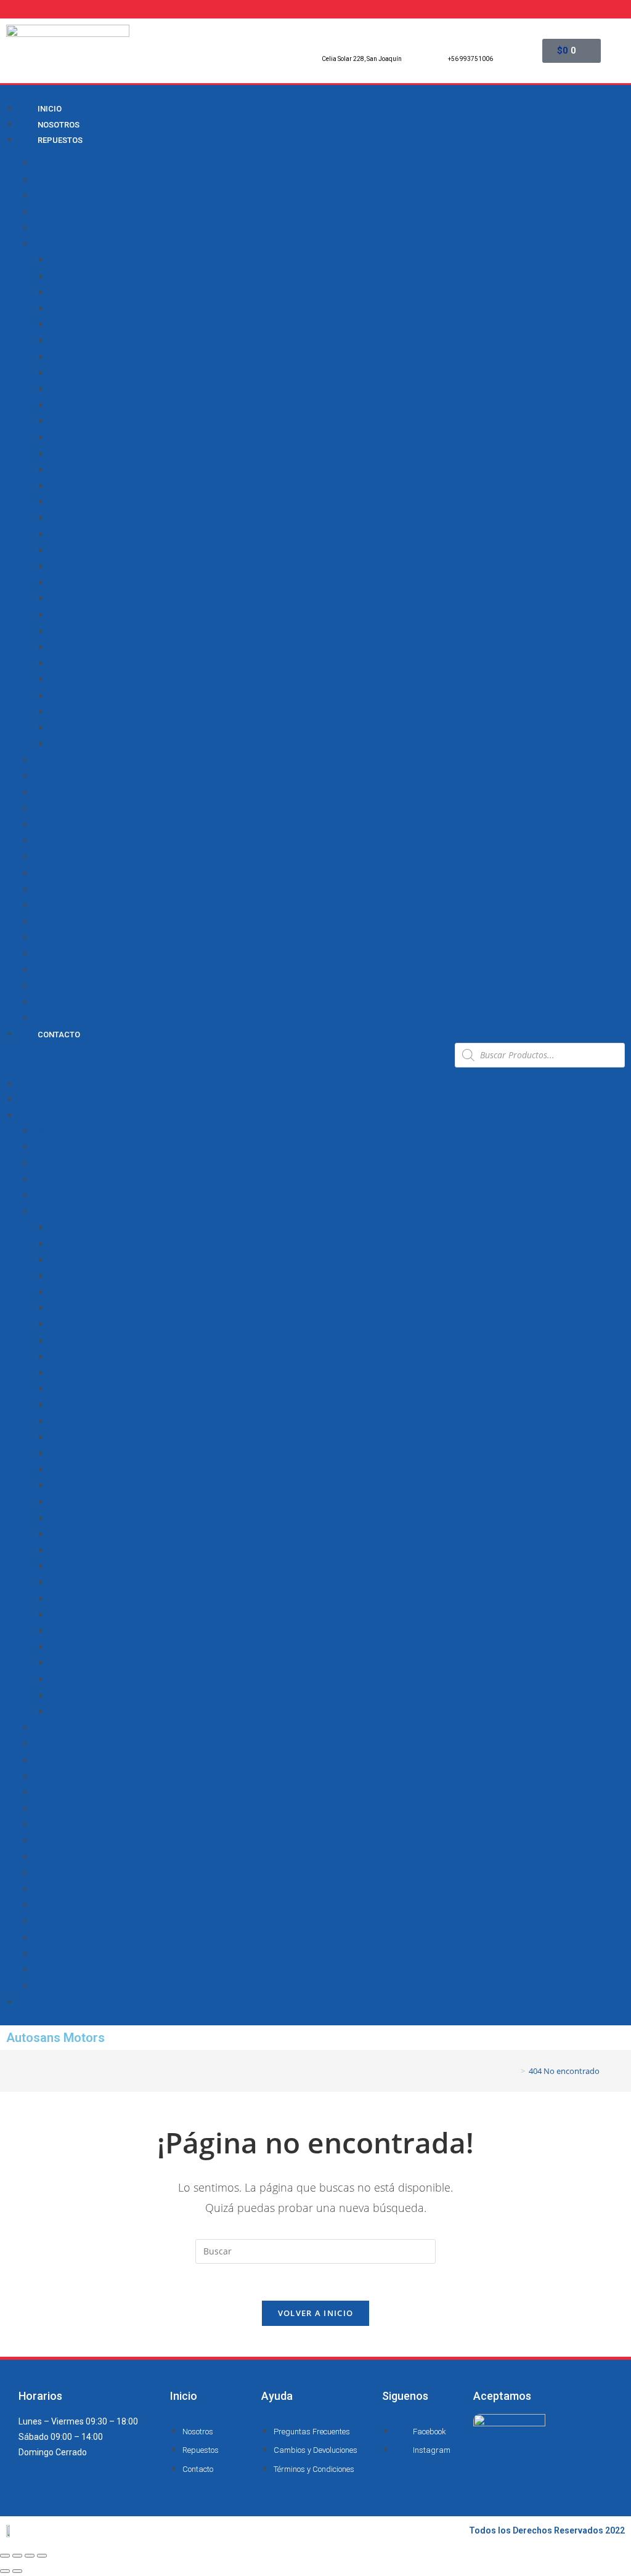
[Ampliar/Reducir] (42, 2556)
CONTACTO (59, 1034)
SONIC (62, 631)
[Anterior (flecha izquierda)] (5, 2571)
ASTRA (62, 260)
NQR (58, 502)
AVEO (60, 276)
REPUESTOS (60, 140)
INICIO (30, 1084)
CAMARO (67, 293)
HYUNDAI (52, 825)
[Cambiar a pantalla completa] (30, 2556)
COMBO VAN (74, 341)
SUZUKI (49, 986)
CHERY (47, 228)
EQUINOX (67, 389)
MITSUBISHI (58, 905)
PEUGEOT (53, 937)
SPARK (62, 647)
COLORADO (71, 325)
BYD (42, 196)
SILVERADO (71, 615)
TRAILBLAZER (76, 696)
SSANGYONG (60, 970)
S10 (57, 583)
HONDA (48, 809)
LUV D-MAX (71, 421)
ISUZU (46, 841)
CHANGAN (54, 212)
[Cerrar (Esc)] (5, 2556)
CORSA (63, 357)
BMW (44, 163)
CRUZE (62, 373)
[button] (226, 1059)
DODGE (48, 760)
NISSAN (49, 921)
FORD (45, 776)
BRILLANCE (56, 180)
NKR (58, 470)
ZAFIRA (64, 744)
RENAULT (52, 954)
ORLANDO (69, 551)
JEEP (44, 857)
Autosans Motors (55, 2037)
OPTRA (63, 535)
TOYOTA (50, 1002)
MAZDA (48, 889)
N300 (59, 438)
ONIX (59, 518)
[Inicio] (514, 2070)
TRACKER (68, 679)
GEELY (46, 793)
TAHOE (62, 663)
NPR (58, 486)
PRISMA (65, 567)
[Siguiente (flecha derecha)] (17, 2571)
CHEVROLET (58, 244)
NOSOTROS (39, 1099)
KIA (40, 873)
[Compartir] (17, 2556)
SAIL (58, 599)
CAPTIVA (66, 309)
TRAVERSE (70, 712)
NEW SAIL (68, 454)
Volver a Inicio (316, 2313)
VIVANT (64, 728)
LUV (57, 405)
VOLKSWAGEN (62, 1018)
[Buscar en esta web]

+-------+

### Task item
Output the entries above exactly, without their pictures.

### Result for this exercise
[Ampliar/Reducir] (42, 2556)
CONTACTO (59, 1034)
SONIC (62, 631)
[Anterior (flecha izquierda)] (5, 2571)
ASTRA (62, 260)
NQR (58, 502)
AVEO (60, 276)
REPUESTOS (60, 140)
INICIO (30, 1084)
CAMARO (67, 293)
HYUNDAI (52, 825)
[Cambiar a pantalla completa] (30, 2556)
COMBO VAN (74, 341)
SUZUKI (49, 986)
CHERY (47, 228)
EQUINOX (67, 389)
MITSUBISHI (58, 905)
PEUGEOT (53, 937)
SPARK (62, 647)
COLORADO (71, 325)
BYD (42, 196)
SILVERADO (71, 615)
TRAILBLAZER (76, 696)
SSANGYONG (60, 970)
S10 (57, 583)
HONDA (48, 809)
LUV D-MAX (71, 421)
ISUZU (46, 841)
CHANGAN (54, 212)
[Cerrar (Esc)] (5, 2556)
CORSA (63, 357)
BMW (44, 163)
CRUZE (62, 373)
[button] (226, 1059)
DODGE (48, 760)
NISSAN (49, 921)
FORD (45, 776)
BRILLANCE (56, 180)
NKR (58, 470)
ZAFIRA (64, 744)
RENAULT (52, 954)
ORLANDO (69, 551)
JEEP (44, 857)
Autosans Motors (55, 2037)
OPTRA (63, 535)
TOYOTA (50, 1002)
MAZDA (48, 889)
N300 (59, 438)
ONIX (59, 518)
[Inicio] (514, 2070)
TRACKER (68, 679)
GEELY (46, 793)
TAHOE (62, 663)
NPR (58, 486)
PRISMA (65, 567)
[Siguiente (flecha derecha)] (17, 2571)
CHEVROLET (58, 244)
NOSOTROS (39, 1099)
KIA (40, 873)
[Compartir] (17, 2556)
SAIL (58, 599)
CAPTIVA (66, 309)
TRAVERSE (70, 712)
NEW SAIL (68, 454)
Volver a Inicio (316, 2313)
VIVANT (64, 728)
LUV (57, 405)
VOLKSWAGEN (62, 1018)
[Buscar en esta web]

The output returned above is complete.